SIMD vectorization is the primary optimization lever. Modern processors (ARM NEON on embedded systems, Intel SSE/AVX on workstations) can process 4 to 8 single-precision floats in a single instruction. For an FIR filter, this means computing 4-8 output samples per cycle instead of one. For FFT butterfly operations, the speedup is similar. In practice, we see a 4x throughput improvement for FFT and approximately 60% CPU reduction for FIR filtering when moving from scalar to SIMD code.

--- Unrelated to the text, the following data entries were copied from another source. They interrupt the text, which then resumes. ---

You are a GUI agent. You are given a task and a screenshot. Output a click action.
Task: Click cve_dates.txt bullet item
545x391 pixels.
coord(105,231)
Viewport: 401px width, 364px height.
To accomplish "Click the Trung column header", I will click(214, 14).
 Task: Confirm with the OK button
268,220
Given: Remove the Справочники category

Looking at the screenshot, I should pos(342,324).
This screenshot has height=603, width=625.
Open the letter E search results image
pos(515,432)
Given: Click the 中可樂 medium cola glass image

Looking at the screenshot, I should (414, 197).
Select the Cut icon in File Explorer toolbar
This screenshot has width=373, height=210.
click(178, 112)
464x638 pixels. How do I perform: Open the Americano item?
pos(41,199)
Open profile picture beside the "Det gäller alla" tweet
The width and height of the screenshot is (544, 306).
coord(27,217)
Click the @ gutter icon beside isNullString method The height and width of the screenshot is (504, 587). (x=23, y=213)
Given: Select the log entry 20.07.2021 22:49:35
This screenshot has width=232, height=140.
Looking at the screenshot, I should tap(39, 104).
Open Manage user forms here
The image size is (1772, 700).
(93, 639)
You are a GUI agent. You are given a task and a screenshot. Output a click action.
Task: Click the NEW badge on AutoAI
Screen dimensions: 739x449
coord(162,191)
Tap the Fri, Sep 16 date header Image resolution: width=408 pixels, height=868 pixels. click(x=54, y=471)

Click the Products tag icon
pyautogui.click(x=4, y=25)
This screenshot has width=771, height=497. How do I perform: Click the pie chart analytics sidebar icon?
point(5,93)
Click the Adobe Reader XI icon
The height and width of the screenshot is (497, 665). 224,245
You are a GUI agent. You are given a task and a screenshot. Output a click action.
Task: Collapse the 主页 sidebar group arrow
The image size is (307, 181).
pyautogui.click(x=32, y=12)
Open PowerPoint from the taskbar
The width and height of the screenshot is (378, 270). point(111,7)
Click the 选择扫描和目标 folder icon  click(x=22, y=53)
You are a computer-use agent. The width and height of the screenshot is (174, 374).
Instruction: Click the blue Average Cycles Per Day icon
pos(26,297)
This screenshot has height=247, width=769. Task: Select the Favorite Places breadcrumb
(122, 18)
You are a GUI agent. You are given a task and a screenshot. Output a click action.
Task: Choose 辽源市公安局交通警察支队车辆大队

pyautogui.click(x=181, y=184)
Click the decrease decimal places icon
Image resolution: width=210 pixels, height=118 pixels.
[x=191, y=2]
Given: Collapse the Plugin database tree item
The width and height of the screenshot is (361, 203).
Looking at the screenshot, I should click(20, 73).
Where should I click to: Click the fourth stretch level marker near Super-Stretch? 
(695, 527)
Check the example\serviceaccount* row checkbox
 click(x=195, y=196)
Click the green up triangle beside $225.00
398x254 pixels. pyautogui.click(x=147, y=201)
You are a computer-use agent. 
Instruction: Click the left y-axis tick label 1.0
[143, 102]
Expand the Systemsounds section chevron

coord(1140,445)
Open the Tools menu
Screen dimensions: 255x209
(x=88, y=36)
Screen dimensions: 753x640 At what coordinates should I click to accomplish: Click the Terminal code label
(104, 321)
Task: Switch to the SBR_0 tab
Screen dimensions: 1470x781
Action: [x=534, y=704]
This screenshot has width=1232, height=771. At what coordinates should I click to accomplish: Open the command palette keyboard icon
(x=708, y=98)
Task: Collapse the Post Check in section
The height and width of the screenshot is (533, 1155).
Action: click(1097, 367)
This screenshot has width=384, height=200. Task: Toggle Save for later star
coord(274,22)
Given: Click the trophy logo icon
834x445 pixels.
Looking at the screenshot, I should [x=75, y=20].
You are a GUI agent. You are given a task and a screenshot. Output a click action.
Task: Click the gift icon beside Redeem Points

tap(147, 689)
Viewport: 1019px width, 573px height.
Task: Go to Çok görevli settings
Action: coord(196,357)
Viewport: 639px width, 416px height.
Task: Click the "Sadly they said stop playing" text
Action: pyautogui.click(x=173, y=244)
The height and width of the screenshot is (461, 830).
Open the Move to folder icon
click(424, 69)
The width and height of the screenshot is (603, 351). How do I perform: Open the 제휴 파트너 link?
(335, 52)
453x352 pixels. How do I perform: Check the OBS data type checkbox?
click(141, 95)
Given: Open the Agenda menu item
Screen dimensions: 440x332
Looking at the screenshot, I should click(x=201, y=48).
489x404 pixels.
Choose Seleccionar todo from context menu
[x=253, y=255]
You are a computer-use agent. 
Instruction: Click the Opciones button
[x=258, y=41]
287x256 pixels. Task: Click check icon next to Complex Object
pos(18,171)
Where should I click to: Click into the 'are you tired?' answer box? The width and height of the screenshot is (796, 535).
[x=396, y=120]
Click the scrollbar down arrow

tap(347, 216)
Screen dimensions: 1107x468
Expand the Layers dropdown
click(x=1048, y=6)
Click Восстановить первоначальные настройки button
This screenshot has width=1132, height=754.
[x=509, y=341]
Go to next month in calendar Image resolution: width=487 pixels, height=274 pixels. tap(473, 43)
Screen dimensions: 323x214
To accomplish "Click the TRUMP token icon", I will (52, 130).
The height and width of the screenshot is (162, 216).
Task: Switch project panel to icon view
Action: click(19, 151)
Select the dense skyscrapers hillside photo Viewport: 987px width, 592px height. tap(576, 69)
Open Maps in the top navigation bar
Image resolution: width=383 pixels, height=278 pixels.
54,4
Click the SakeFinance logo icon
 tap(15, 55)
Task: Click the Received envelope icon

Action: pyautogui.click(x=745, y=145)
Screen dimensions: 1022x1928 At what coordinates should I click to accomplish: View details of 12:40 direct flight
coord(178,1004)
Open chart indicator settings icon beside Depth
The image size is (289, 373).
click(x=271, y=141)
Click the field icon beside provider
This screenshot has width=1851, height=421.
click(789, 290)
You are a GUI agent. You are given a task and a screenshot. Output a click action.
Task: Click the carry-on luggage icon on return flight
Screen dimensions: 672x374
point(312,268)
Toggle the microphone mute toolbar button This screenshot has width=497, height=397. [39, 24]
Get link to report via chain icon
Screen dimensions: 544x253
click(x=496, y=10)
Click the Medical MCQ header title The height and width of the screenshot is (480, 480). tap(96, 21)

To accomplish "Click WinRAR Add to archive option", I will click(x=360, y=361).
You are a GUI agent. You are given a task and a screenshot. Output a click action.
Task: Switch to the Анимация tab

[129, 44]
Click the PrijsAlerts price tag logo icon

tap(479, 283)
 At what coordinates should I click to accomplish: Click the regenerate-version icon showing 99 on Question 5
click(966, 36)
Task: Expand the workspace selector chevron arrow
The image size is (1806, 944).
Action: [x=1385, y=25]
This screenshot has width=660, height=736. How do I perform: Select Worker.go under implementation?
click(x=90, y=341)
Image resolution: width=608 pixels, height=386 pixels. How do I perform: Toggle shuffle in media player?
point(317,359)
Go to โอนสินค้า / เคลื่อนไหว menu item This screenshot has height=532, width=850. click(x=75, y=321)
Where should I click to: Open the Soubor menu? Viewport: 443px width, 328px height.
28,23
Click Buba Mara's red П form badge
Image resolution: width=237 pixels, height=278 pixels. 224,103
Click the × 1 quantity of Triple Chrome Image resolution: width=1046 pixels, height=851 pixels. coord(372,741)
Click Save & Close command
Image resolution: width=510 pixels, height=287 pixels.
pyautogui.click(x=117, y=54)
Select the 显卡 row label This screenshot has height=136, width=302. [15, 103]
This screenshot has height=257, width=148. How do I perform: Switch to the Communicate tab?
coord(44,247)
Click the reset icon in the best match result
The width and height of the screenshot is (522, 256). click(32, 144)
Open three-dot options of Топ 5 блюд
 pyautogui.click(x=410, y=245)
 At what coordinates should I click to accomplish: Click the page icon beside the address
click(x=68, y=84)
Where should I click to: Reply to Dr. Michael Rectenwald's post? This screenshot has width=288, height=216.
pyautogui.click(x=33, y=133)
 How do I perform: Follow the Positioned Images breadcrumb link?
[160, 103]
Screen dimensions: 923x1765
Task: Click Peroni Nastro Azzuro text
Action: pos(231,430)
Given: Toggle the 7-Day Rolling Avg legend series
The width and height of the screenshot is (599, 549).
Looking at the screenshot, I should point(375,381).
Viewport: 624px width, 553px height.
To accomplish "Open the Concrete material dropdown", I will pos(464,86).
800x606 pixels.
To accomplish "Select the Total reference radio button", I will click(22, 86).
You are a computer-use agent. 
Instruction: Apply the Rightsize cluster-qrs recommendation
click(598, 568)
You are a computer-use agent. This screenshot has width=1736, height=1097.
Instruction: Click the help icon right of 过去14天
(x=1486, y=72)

The key to effective SIMD is memory layout. Data must be contiguous and aligned. We use 16-byte alignment (for NEON) or 32-byte alignment (for AVX) with block processing: instead of processing one sample at a time through the entire pipeline, we process blocks of 256-1024 samples through each stage. This keeps the working set in L1 cache and avoids the latency penalty of main memory access, which on modern hardware can be 100x slower than cache.
For FPGA and microcontroller deployment, we use fixed-point arithmetic. EEG signals have limited dynamic range (typically 12-16 bits from the ADC), so 16-bit or 32-bit fixed-point representation loses negligible precision while eliminating the need for floating-point hardware. This is critical for low-power wearable devices where every milliwatt counts.
These optimizations are not academic exercises. They are what make it possible to run the full processing pipeline, from raw acquisition through spectral decomposition and CFC analysis, on a portable device with a power budget measured in hundreds of milliwatts. That is the difference between a laboratory instrument and a clinical tool that can be deployed at the point of care.